Ксендз Баричка изумился.
— А какое же у вас право было их там держать! — спросил он.
— Право? — с возмущением воскликнул Неоржа. — Такое право, что испокон веков такие люди, как я… там кормили по две и по четыре… Дьявол не взял бы за это жида, да и с кормом ничего не случилось бы.
Ксендз Баричка покачал головой.
— Это еще не все, — подхватил хозяин. — Послушайте, о чем рассказывает Грох: волосы дыбом становятся.
Ксендз повернулся к судье.
— Ужасно! — произнес Грох. — Я слышал, что собираются писать новые законы.
Баричка улыбнулся.
Грох начал свои нарекания, все более и более увлекаясь, но на духовного слова его не произвели никакого впечатления, и он равнодушно слушал.
— Это еще не самое скверное из того, что делает король, — молвил он строгим голосом.
Оба собеседника замолчали. Лицо ксендза стало грустным.
— Он хотел иметь наследника, в этом не было ничего плохого, он сватался к этой чешке, которая вскоре умерла… В этом был перст Божий! Вскоре после этого король Ян и его сын сосватали ему Аделаиду Гессенскую… Долго ли он с нею жил? А что теперь делается?
Грох покачал головой.
— Эта немка, которая ему даже двух тысяч копеек в приданое не принесла, а вдобавок еще уродлива…
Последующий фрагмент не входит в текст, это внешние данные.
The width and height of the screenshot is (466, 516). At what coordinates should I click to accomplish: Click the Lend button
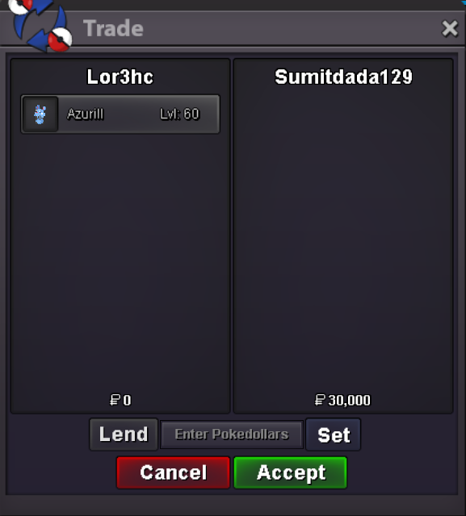click(124, 435)
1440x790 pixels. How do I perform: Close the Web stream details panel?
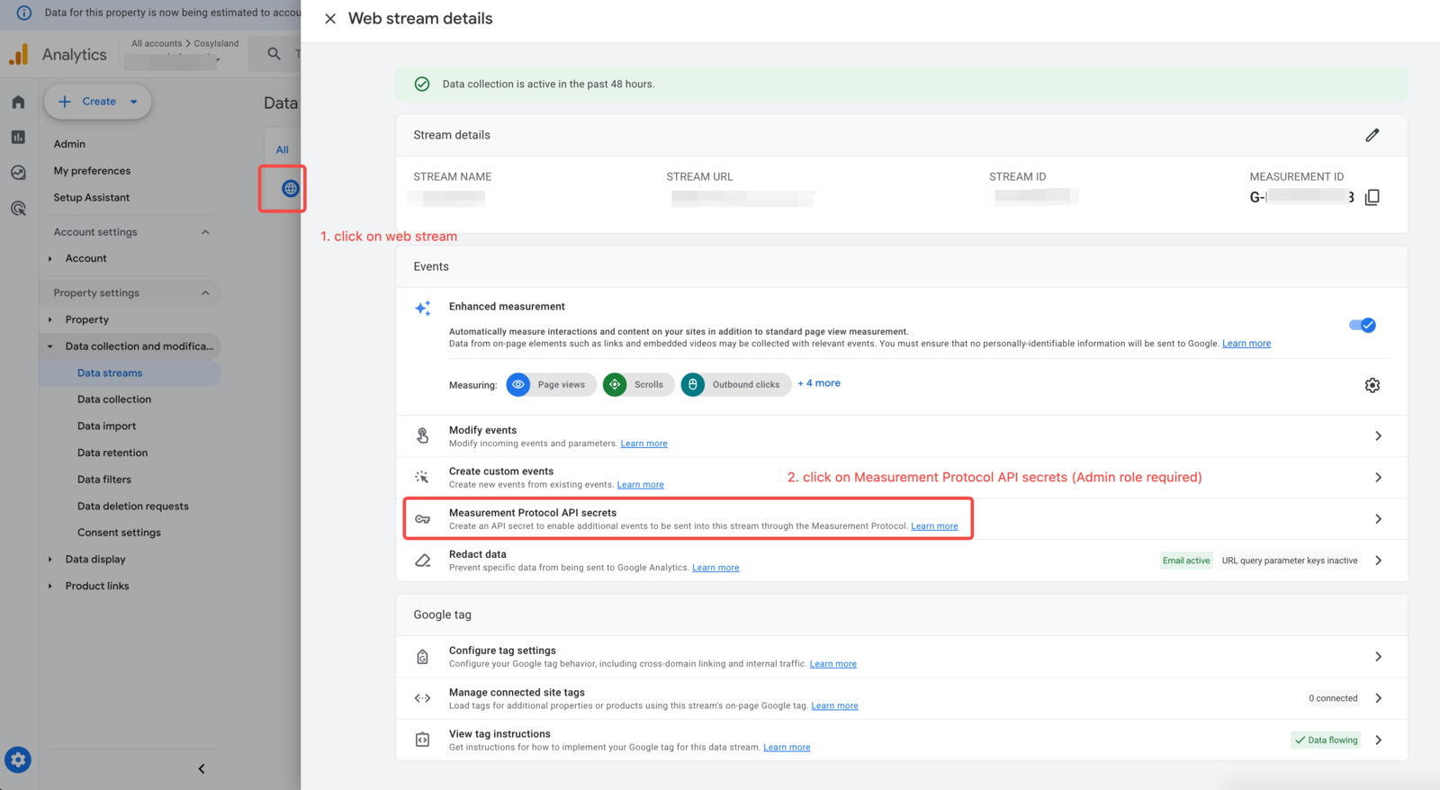(330, 19)
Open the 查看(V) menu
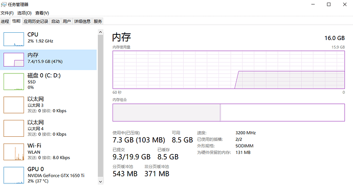This screenshot has height=186, width=353. [x=42, y=13]
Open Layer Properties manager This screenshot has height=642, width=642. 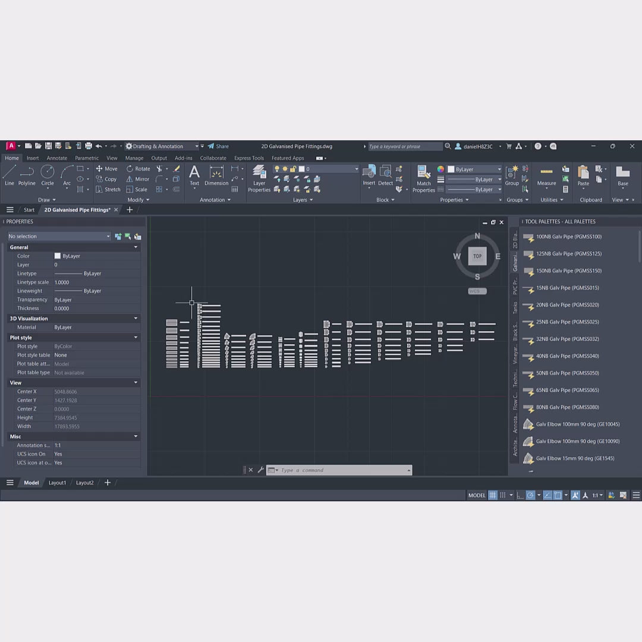point(259,178)
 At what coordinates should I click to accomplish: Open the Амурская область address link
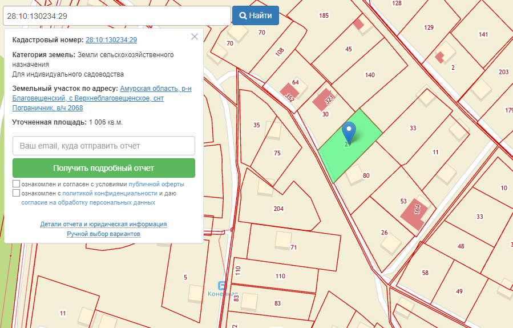pos(155,89)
— Он ведь знал об этом и все-таки женился, — прервал ксендз.
— Я ее видел, — пробормотал Неоржа, — и хотя я короля не люблю, но я его не обвиняю. Она безобразна, не знает по-нашему ни слова, и говорят, что она не совсем нормальная…
— Однако, она его жена.
— За эту жену вам нечего так вступаться, — произнес Грох, — она ни в чем не терпит недостатка. Король питает к ней отвращение, и ее устроили в замке, в Жарновце, где она живет, как подобает королеве, но мужа не видит. Она уж больно уродлива…
Грох покачал головой.
— Он не мог с нею жить, — произнес Баричка, — хотя по церковному уставу он должен был… Потому что человек не рожден для роскоши. Он ее удалил… Пускай так… Но зачем же он ищет других женщин… И вводит людей в искушение и соблазн?
Эти слова, отчетливо и строго произнесенные ксендзом Баричкой, не нашли сочувствия и подтверждения в его слушателях, отнесшихся к ним так же, как Баричка раньше отнесся к жалобам на законы.
Неоржа и Грох опустили глаза. Они тоже не были без греха, а в те времена, когда людские страсти проявлялись с особенной силой, редко кто мог похвалиться праведной жизнью. Поэтому строгий суд ксендза Барички приняли с молчанием.